Goal of the exercise:
Retype the line in which "Click the 50.10 price axis label" appears, then every line after it until the records end. Leave out the pictures.
___
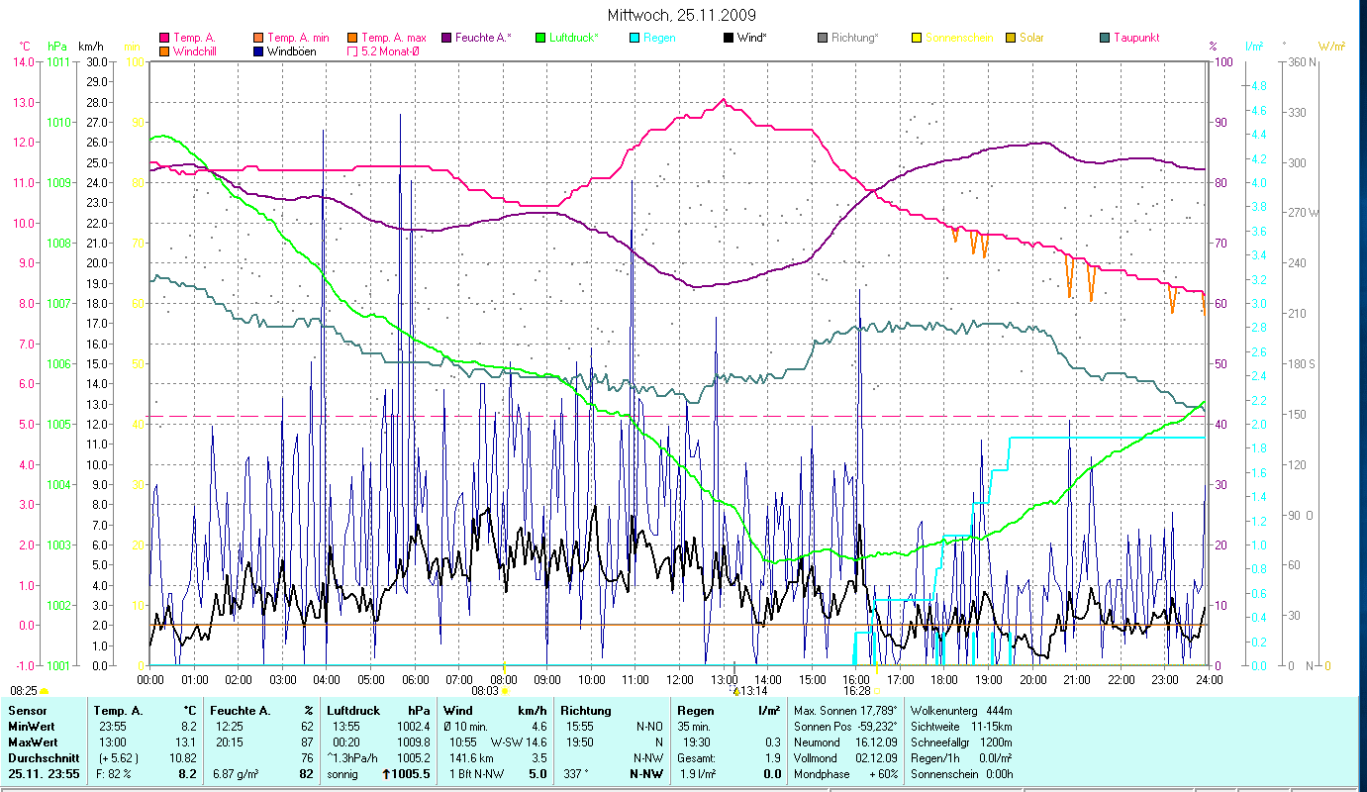Click the sunrise sun icon at 08:03

click(x=505, y=691)
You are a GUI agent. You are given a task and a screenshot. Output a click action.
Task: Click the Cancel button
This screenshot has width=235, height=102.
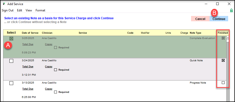(200, 19)
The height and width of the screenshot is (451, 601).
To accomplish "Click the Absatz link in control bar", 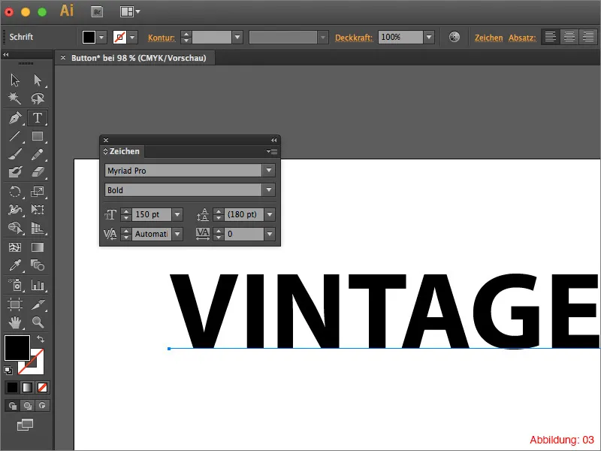I will [x=522, y=38].
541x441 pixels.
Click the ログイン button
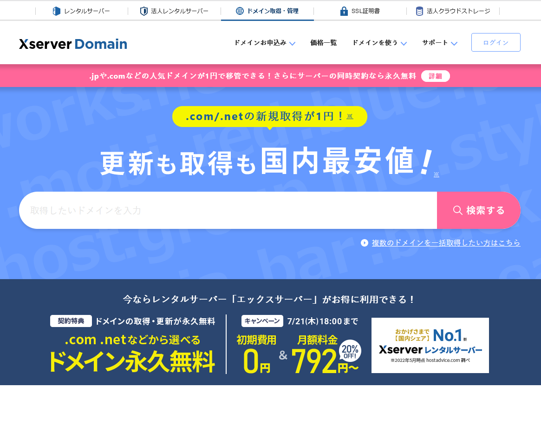pyautogui.click(x=496, y=42)
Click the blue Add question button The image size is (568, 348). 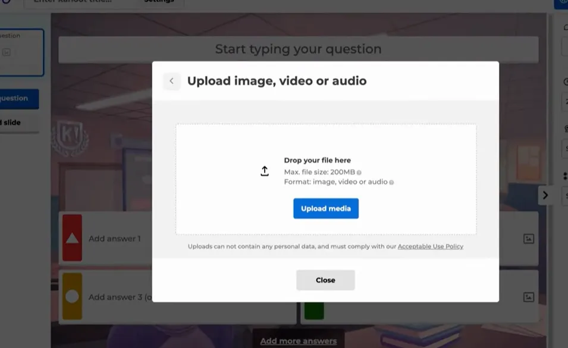click(18, 99)
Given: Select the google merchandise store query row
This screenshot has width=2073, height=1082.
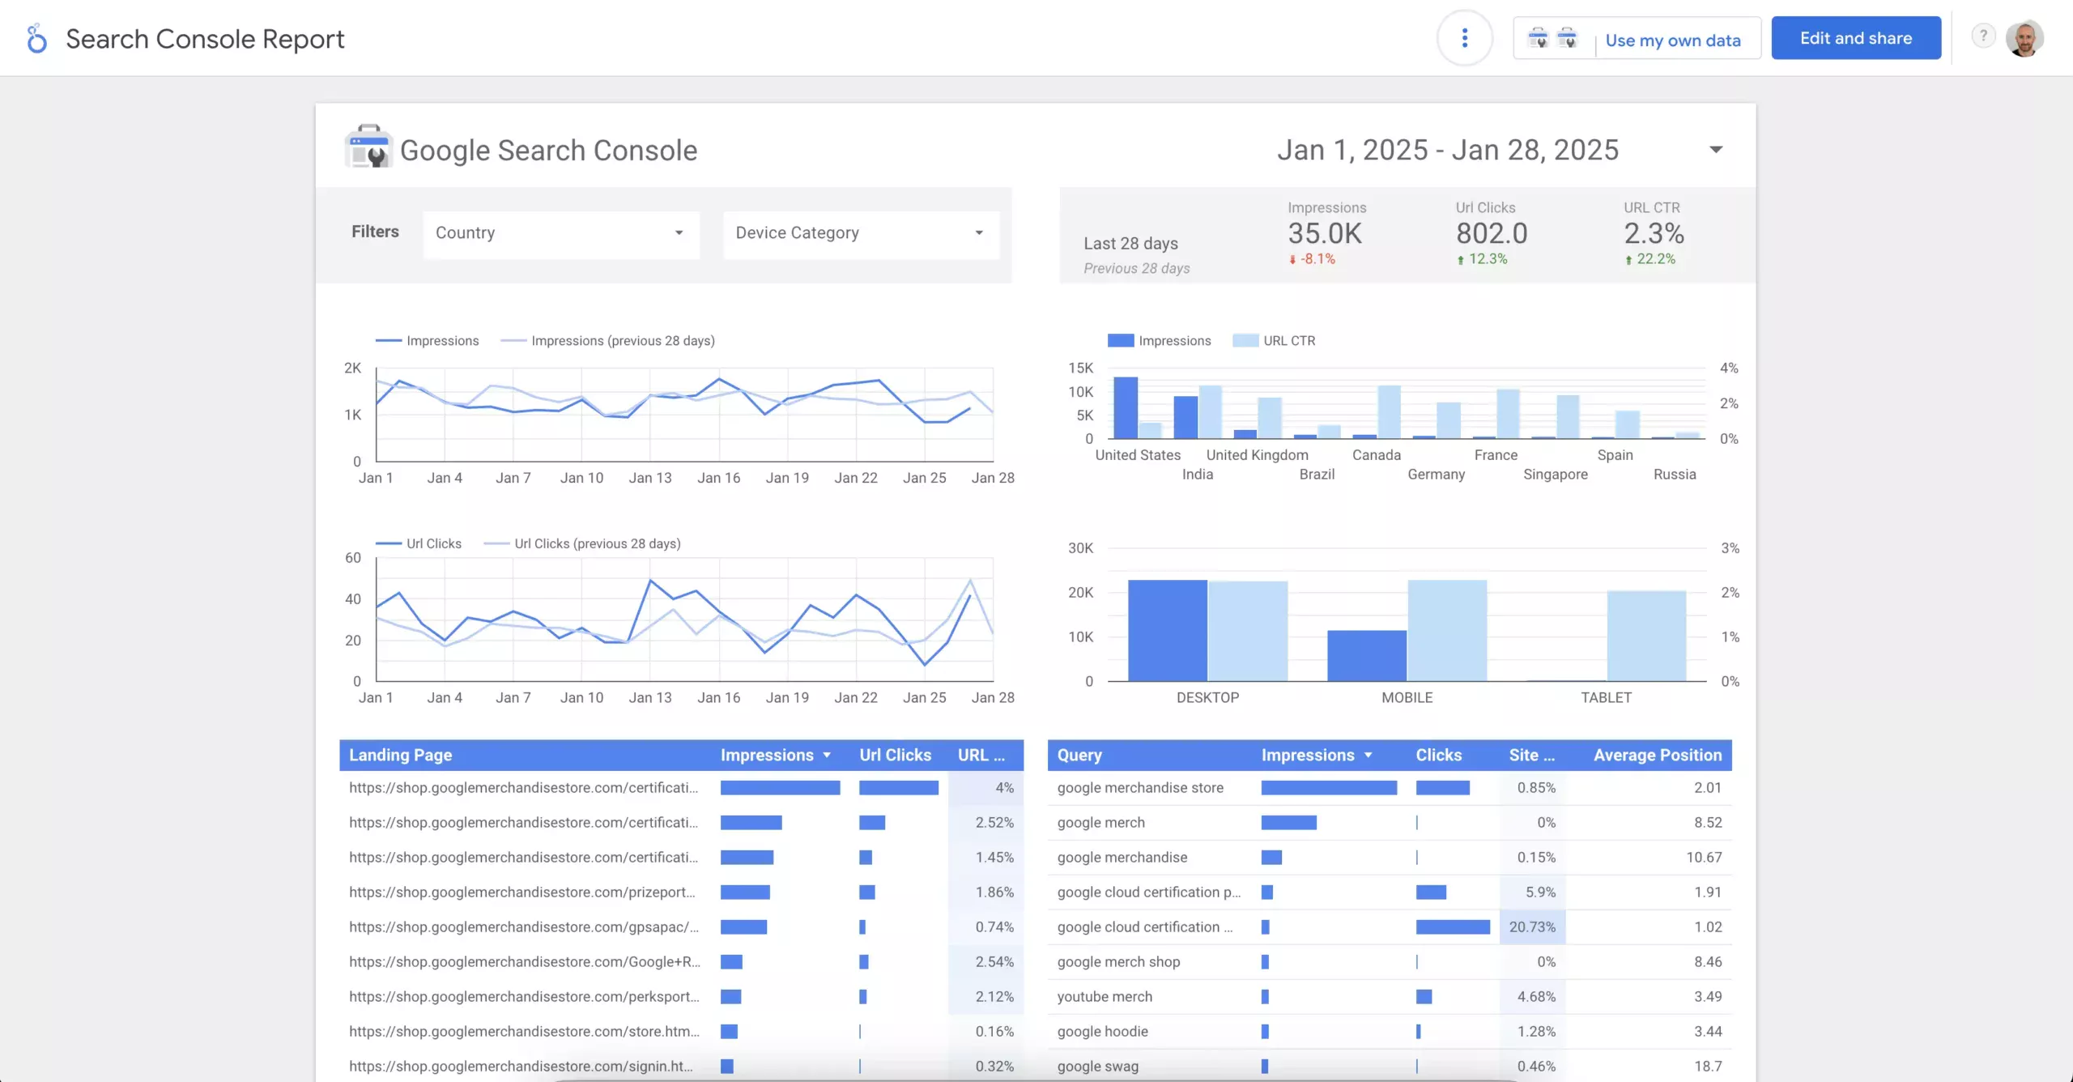Looking at the screenshot, I should point(1389,788).
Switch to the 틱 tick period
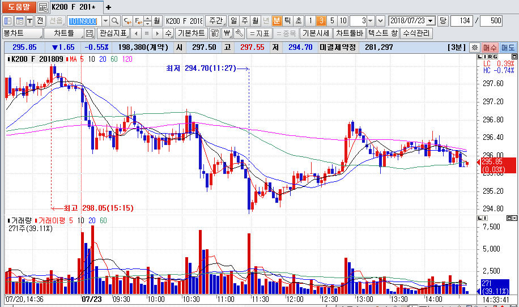Screen dimensions: 519x307 (288, 20)
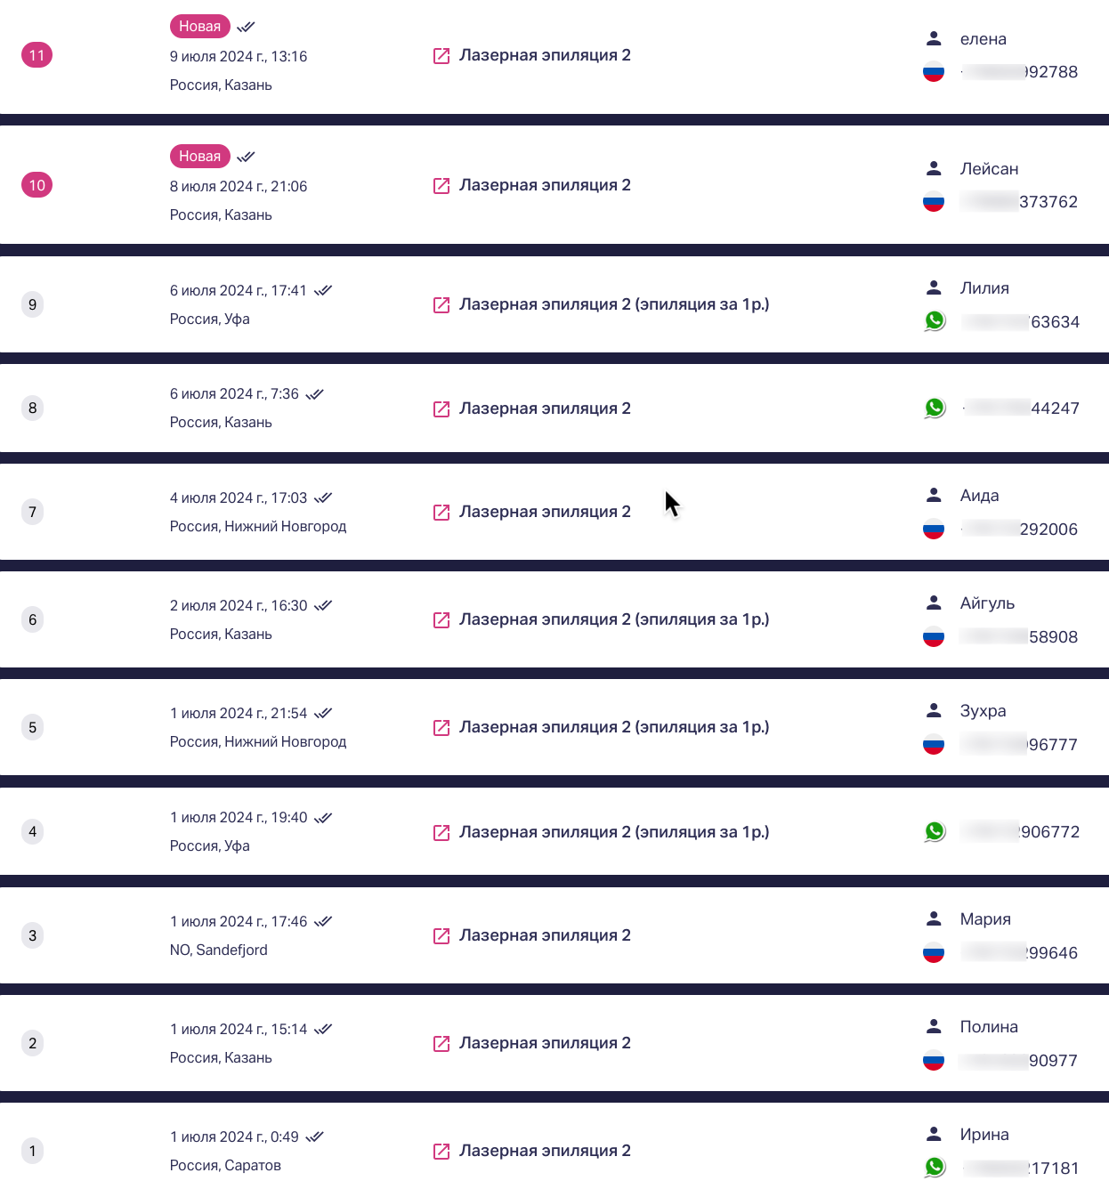
Task: Open the эпиляция за 1р. link for Айгуль
Action: click(614, 619)
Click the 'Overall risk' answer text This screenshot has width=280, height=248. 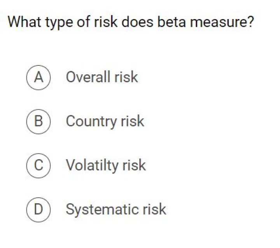point(102,77)
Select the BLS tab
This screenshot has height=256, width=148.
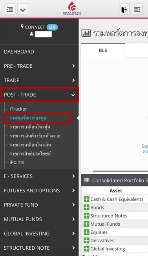pyautogui.click(x=103, y=50)
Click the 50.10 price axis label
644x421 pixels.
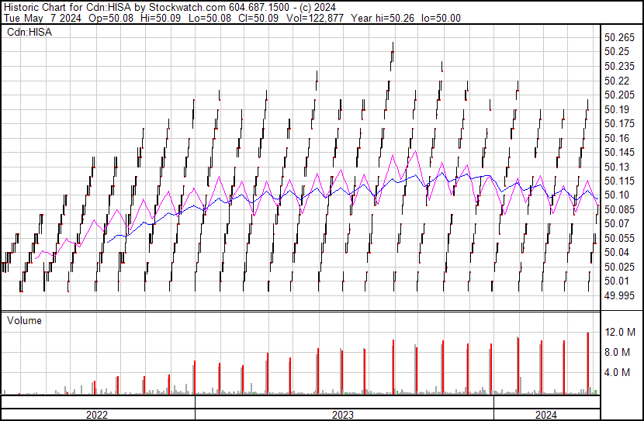coord(617,195)
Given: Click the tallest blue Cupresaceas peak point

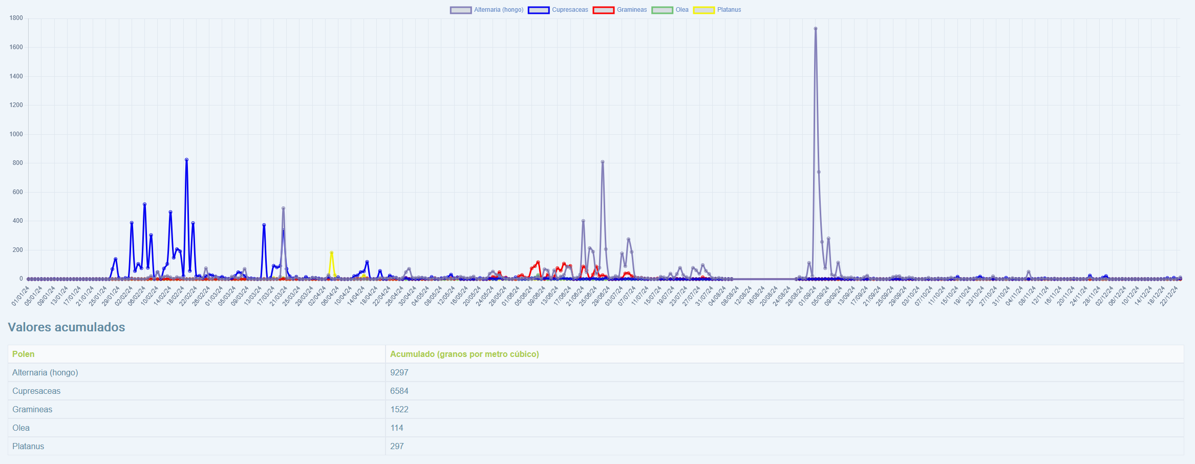Looking at the screenshot, I should point(186,160).
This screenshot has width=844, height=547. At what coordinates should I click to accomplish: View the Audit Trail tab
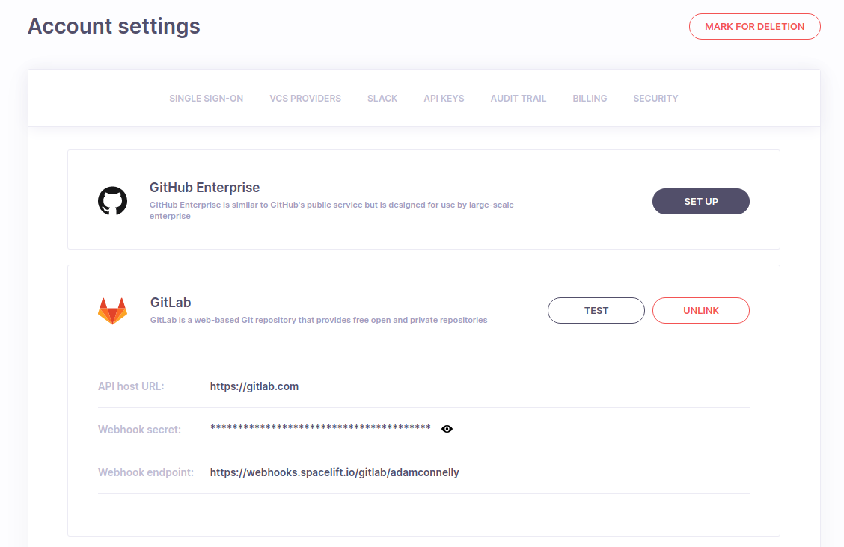[x=519, y=99]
___
Solution below:
Click the 50.10 price axis label
644x421 pixels.
coord(617,195)
Given: Click the tallest blue Cupresaceas peak point

Looking at the screenshot, I should point(186,160).
This screenshot has width=844, height=547. At what coordinates should I click to accomplish: View the Audit Trail tab
[x=519, y=99]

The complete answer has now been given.